In many countries, physicians receive little or no formal training in these areas. Some regions lack even the most basic hormonal therapies. The educational needs vary widely across the world, and our responsibility is to help meet those needs by providing appropriate training and resources.
Do you think current training programmes adequately cover gynaecological endocrinology?
Training varies greatly between countries, but in many places it is insufficient.
In the USA, for example, it has been estimated that many obstetrics and gynaecology residents receive little or no formal teaching on menopause.
In general, training programmes focus heavily on obstetrics, while functional gynaecology receives less attention. Topics such as menopause or hormonal physiology are often covered only superficially.
There is an enormous need for better education in this field, and addressing that gap is one of our priorities.
Which emerging themes or research presented at the ISGE 2026 Congress do you believe will have the greatest impact on clinical practice in the coming years?
This is a very exciting time for the field.

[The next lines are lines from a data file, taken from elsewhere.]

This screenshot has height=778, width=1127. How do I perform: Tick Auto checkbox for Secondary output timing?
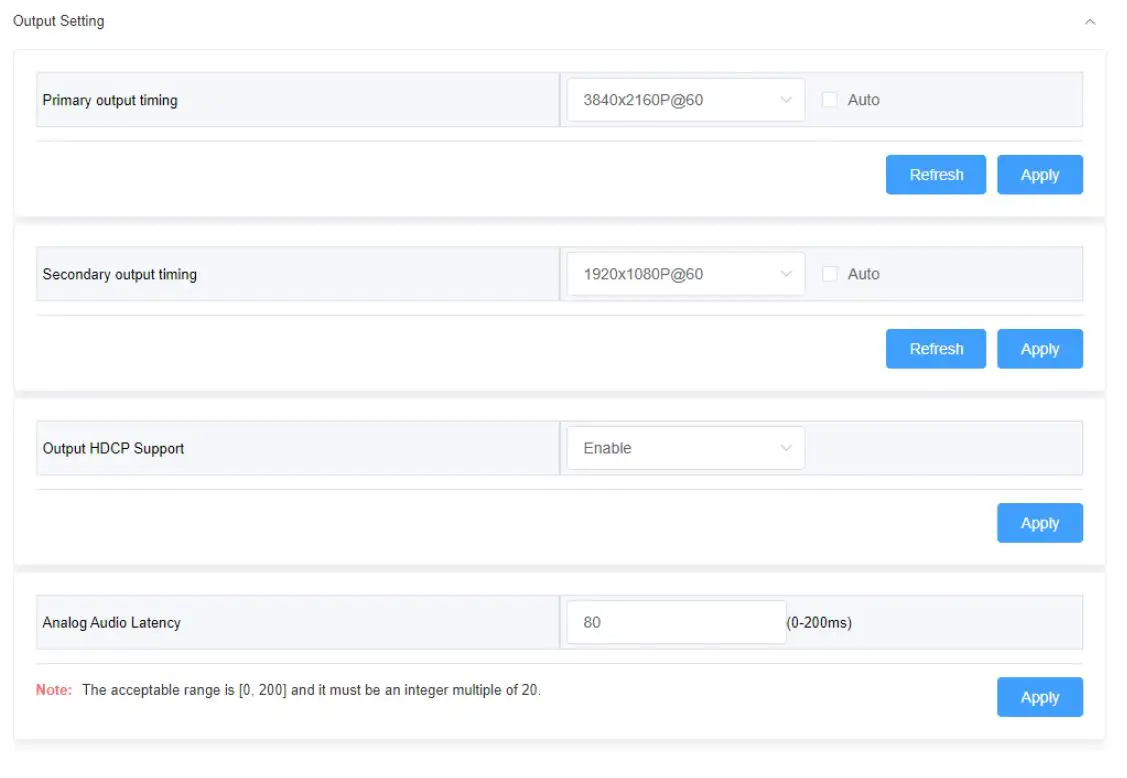829,274
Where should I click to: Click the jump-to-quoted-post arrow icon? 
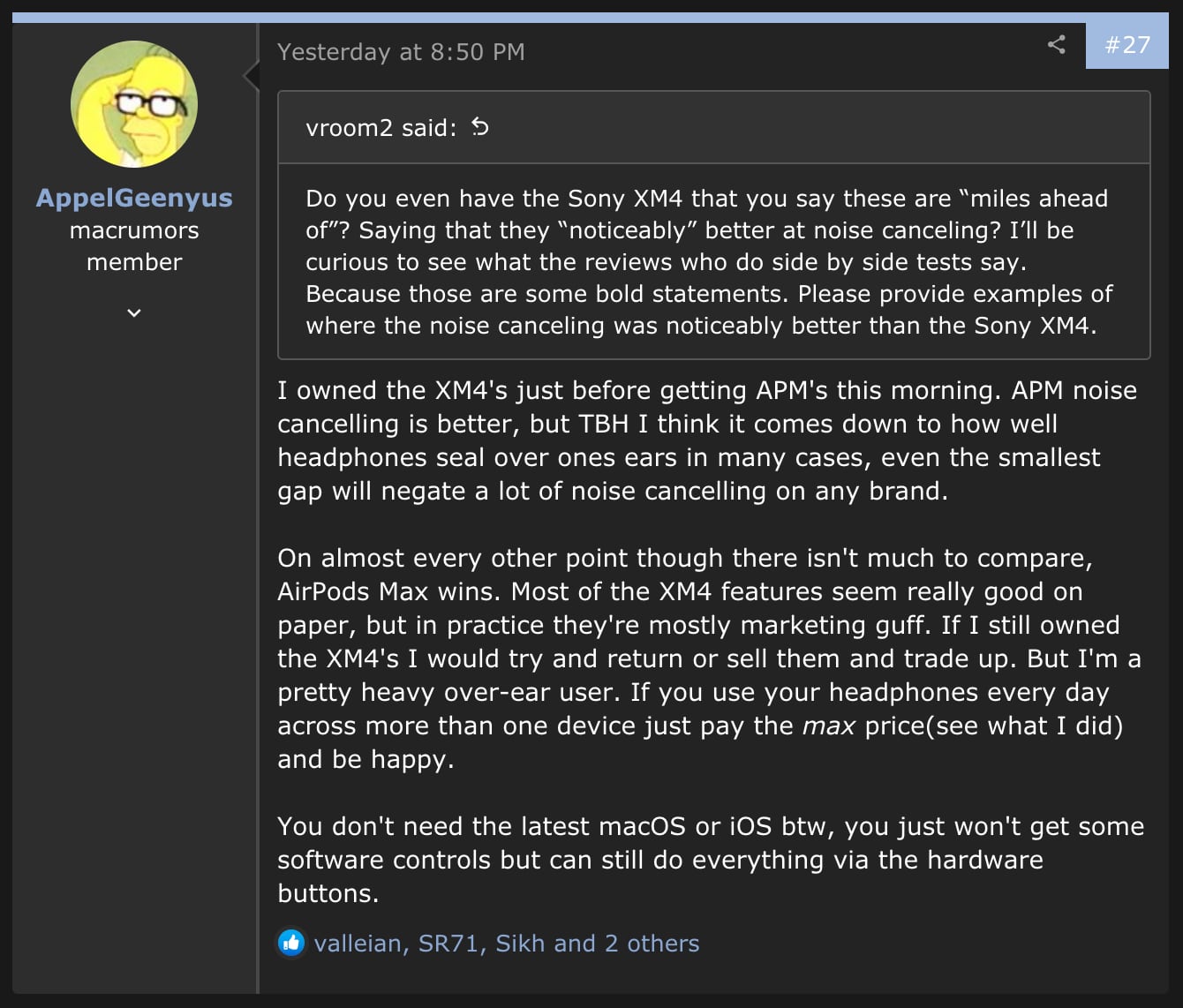[480, 127]
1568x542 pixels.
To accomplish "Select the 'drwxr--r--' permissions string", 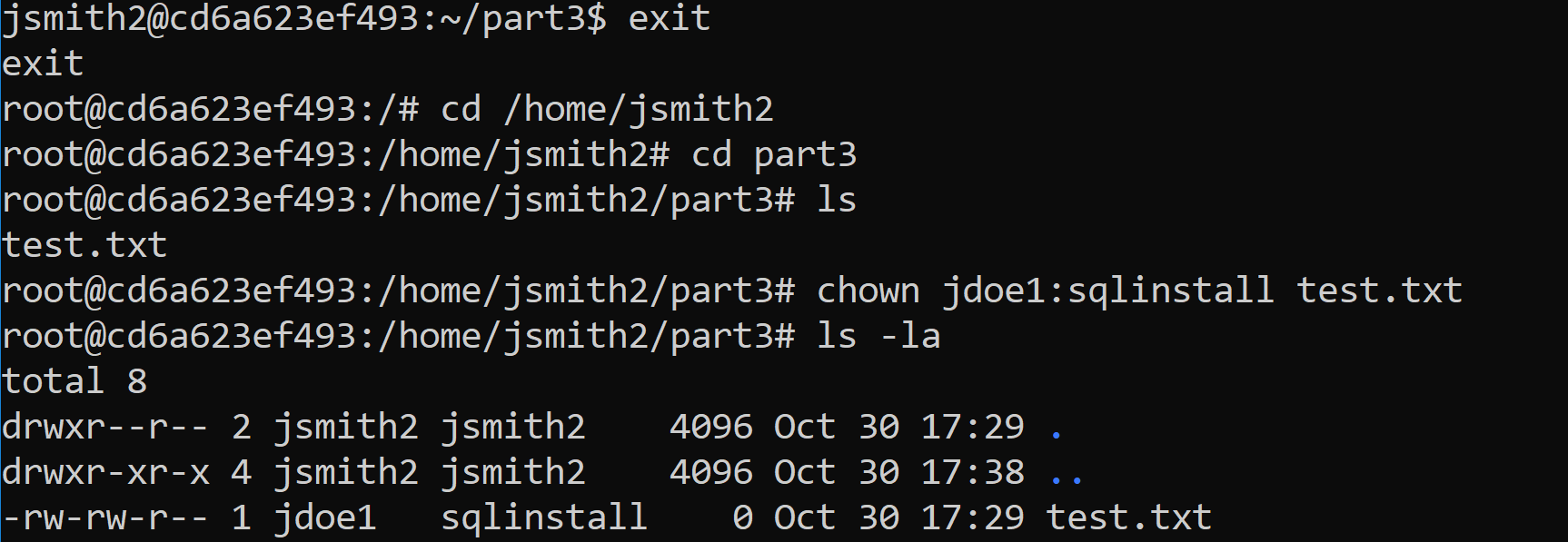I will pyautogui.click(x=105, y=427).
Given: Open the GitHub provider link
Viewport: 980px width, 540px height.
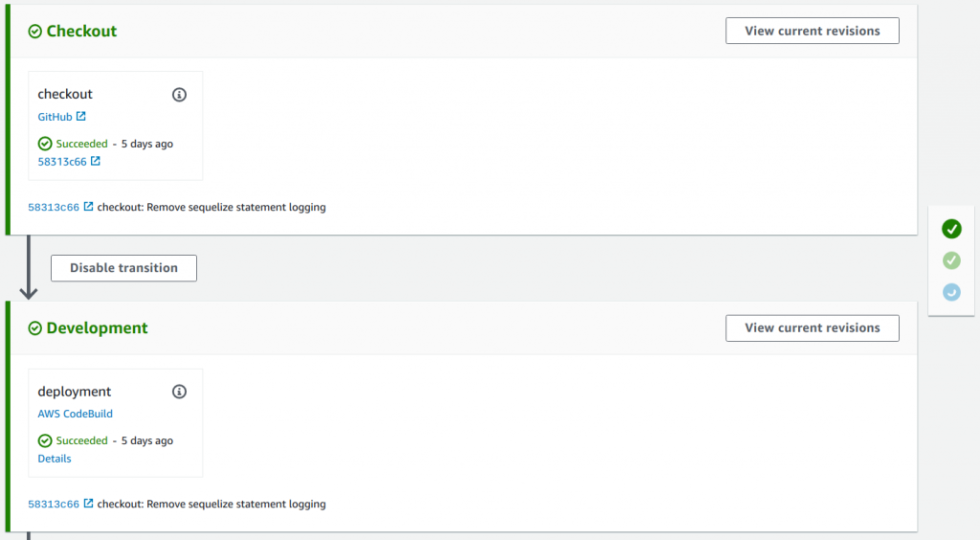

For about two decades, there were relatively few major pharmacological innovations in reproductive endocrinology. Treatments for ovulation induction, contraception, and menopause were well established, but there were limited new developments.
Now, we are seeing renewed interest. New therapeutic approaches are being developed for conditions such as endometriosis and other functional disorders that significantly affect women’s quality of life.
We are also revisiting fundamental concepts, including the neuroendocrine control of reproduction and metabolism. Understanding how the brain regulates ovarian function is opening new possibilities for treatment.
Technological advances, including big data and AI, are also likely to transform the field. Although these approaches have already made major impacts in areas such as oncology, they are only beginning to influence reproductive medicine.
I am hopeful that, in the coming years, we will see significant innovations that improve women’s health globally, ideally with treatments that are accessible and affordable, rather than limited to high-income settings.